• RECORDS TO USE
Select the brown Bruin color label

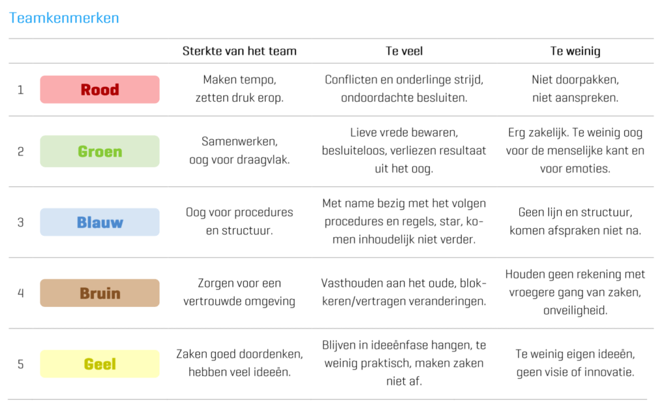[100, 293]
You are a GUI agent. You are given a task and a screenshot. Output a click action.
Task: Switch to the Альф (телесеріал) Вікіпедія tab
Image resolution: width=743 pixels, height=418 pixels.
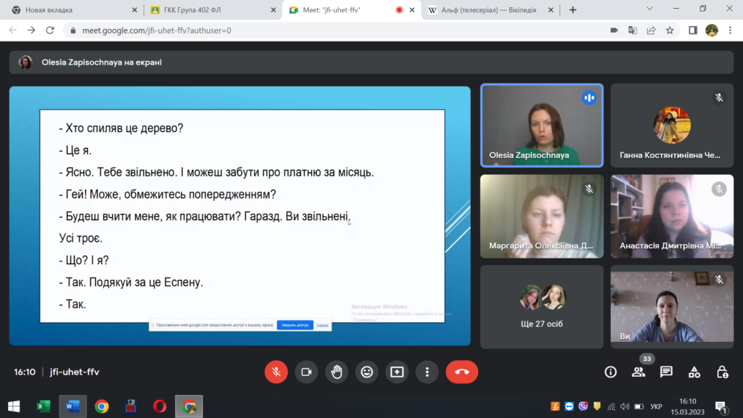(486, 10)
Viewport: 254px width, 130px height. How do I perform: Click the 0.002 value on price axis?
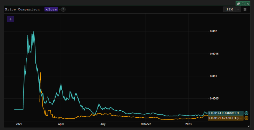[x=214, y=31]
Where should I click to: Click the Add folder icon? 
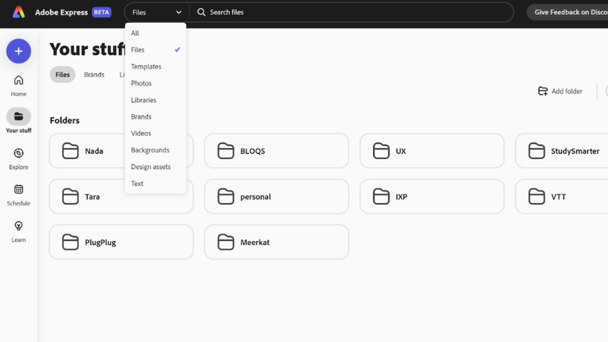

• ACTIVITY
Each entry above needs to be restated without a single word changed; skip the images.

• OUTPUT OF THE TASK
Select the brown Bruin color label

[100, 293]
You are a GUI agent. You are given a task and a screenshot. Output a click action.
Task: Switch to the Альф (телесеріал) Вікіпедія tab
Image resolution: width=743 pixels, height=418 pixels.
(486, 10)
Viewport: 254px width, 130px height. How do I perform: Click the 0.002 value on price axis?
[x=214, y=31]
Where should I click to: Click the Add folder icon? 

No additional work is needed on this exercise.